* What you need to do *
Filter the records for lines holding the string "computer".

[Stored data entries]
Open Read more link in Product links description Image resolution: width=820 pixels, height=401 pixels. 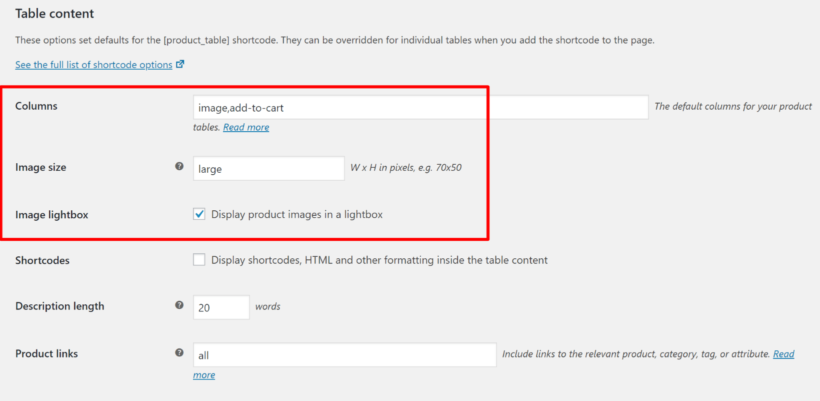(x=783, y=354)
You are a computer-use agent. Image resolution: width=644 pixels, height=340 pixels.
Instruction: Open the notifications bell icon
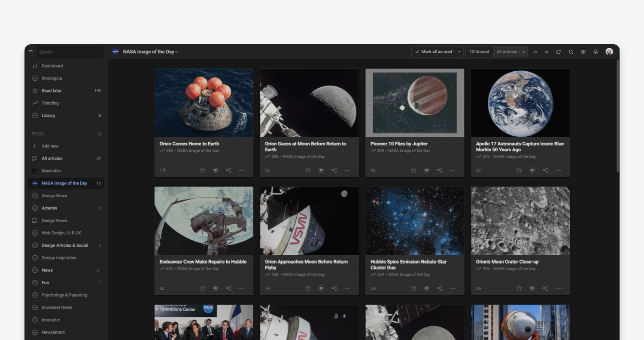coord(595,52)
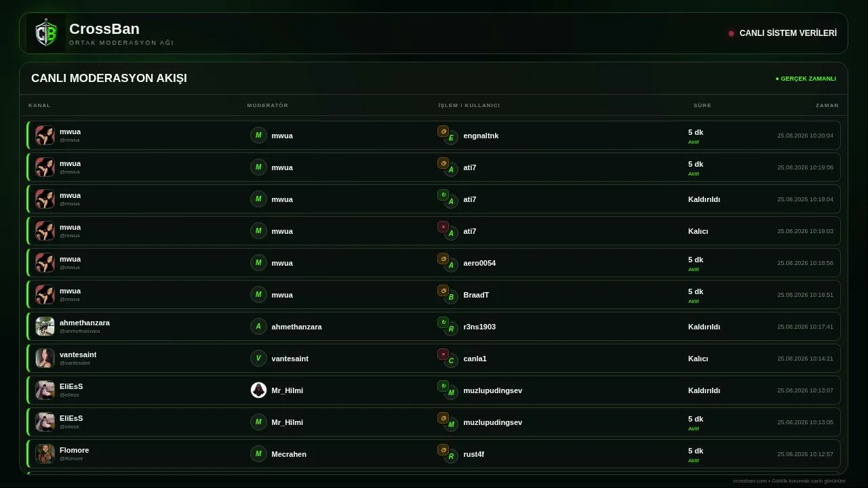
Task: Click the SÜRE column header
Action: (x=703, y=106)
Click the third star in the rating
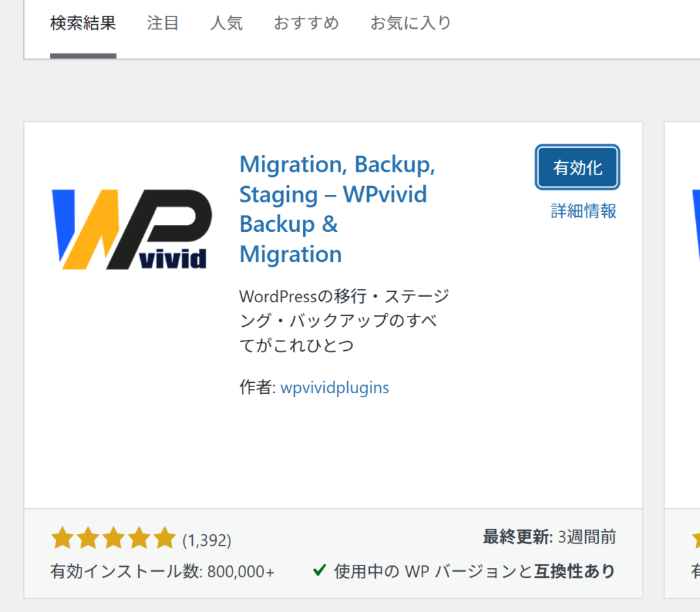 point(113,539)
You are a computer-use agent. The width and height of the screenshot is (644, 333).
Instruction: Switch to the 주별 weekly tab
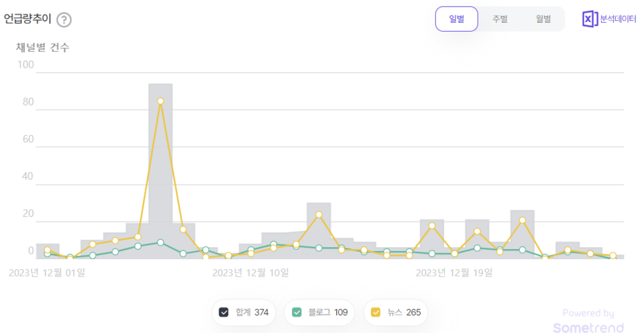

* Solution for this exercise *
You are a computer-use agent. Image resolution: width=644 pixels, height=340 pixels.
You are a computer-use agent. The width and height of the screenshot is (644, 333).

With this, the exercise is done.